It can be strange to think of communication as a critical factor in working with a recruiter, but it is an integral part of any successful business relationship. Here are a few tips for fostering a great working relationship.
Communication starts from the initial contact. The first contact we typically have with you is a phone call or voice message. It’s important to be sure your voicemail is set up. If we call a candidate that doesn’t have a voicemail set up, we’re unable to leave a message. That forces us (and any other prospective employer, for that matter) to have to follow up with an email as well. With candidates applying daily and constant calls, we may not have the opportunity to follow up with an email right away. This means an application may get lost – and we certainly don’t want that to happen! We want to talk to you! It is also important to make your voicemail greeting as professional as can be. We don’t want to leave a message for a future employee of ours that says something inappropriate. Update your voicemail message to a professional one, at least while you’re job seeking!
Scheduling an Interview
When we are speaking on the phone, our next step in the process is to set up an in-person interview. We want to meet you! We are excited about the chance to get to know you and help you find a job. When scheduling an interview, be sure to schedule it for a mutually compatible time. One of the major hiccups of job-seekers is rescheduling an interview. This is a big no-no. It can be viewed as rude to reschedule an interview. Having to reschedule an interview forces the interviewer to change their day, which can put a negative connotation on the relationship before you even meet them. Of course life happens, we get that, but there are numerous times where candidates reschedule for no real reason and – again, we want to meet you because you are awesome! Unfortunately, we don’t always have the ability to reschedule over and over, so be sure to check your schedule before confirming the meeting time.
Coming to the Interview
Be on time. Always. (This gets its own line; it’s that important!)
Now let me elaborate. On time doesn’t mean really early. There is no need to be earlier than 10 minutes to any interview. If you are earlier than that, wait in your car or hang out outside the office until 10 minutes prior to your meeting time. If you show up to the meeting extremely early it can be awkward for the person you’re meeting. They feel obligated to stop whatever they are doing so that you don’t have to wait but they may have the time allotted appropriately just for your meeting. And of course, do not be late. If you are late, be sure to apologize to the person you’re meeting. Now, I know that it’s 2015 and our cell phones are glued to us, but it is crucial to never have your phone out during any time you are at an interview location. I recommend each of my candidates to leave their phone in their car. If you have to bring it in, it must be off. Having your phone out during an interview is not the impression you want to make to a potential employer.

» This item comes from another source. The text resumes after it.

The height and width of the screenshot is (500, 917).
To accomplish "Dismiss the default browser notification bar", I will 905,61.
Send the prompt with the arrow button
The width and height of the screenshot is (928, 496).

Follow up is important to every relationship. If someone asks you to call them to go to dinner, you return their call in a timely manner, right? I probably asked you to call me for something specific (i.e. following up after meeting with a client) and I’m dying to hear from you and hear how well you shined! Following through on basic information like this makes me trust you more and more every time. We want to hear how much you liked it so we can give feedback to the company, or your dislikes so we can take you out of the mix. For me specifically, I am in a couple different office locations over the course of one week, so candidates will often get an email from me asking them to call me at a certain number. Paying attention to my location and contact information is crucial! It shows me effective communication skills and attention to detail. Aside from all of these reasons to follow up, the most important by far is the always-true saying “time kills all deals”. We need you to follow up with us because if you don’t, we will have to move on to someone else and we don’t want to do that – we want to work with you!

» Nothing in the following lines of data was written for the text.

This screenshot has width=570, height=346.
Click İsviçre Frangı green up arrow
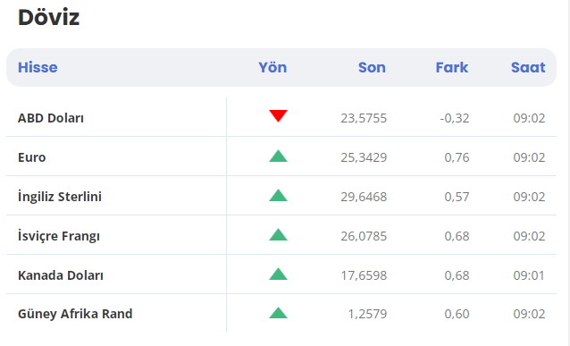click(278, 234)
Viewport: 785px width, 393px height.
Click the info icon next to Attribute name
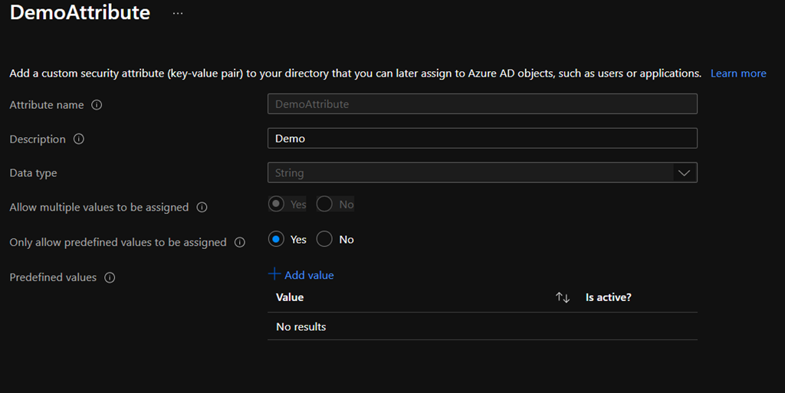click(97, 105)

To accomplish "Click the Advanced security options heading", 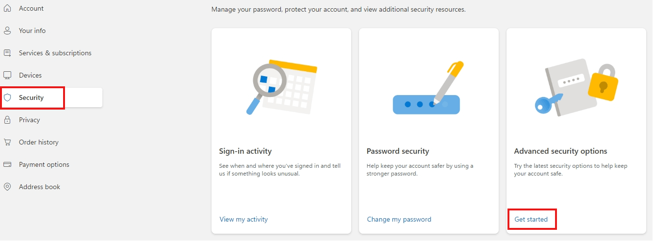I will pyautogui.click(x=560, y=151).
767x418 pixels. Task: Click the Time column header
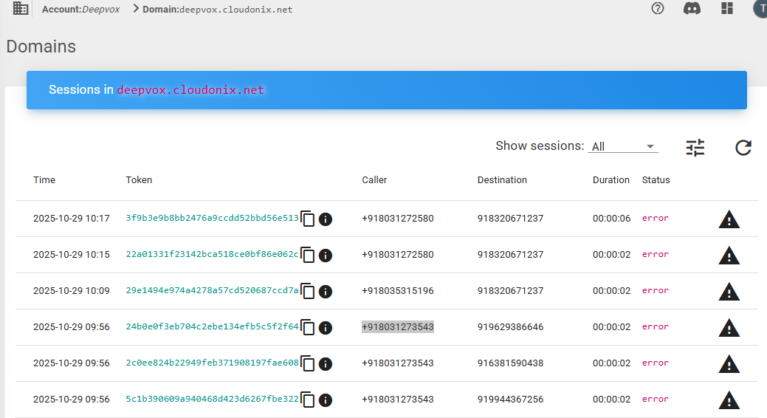(44, 180)
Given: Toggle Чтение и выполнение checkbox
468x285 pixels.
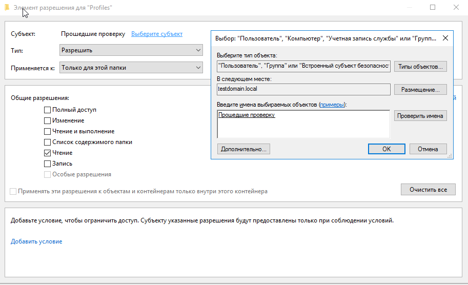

There’s a fine line between sharing your story and sharing too much personal information. When in doubt, err on the side of less personal information. It’s important for us to get to know you. I want to hear all about your accomplishments, and motivators, and promotions, etc! That’s what makes you successful and what I want to tell my clients to help you get that job you are dreaming of. However, I do not need to hear about your personal love life and relationship status. I want to be your professional friend, rather than your personal friend, there is a difference. Do your best to remember that.
PS – It’s still great to send a thank you letter for anyone who takes the time to meet with you. I bet you made such a great impression that a follow up thank you note will seal the deal and remind them how awesome you are a few days after you met. Email is fine, but a thank you card with a stamp goes much further.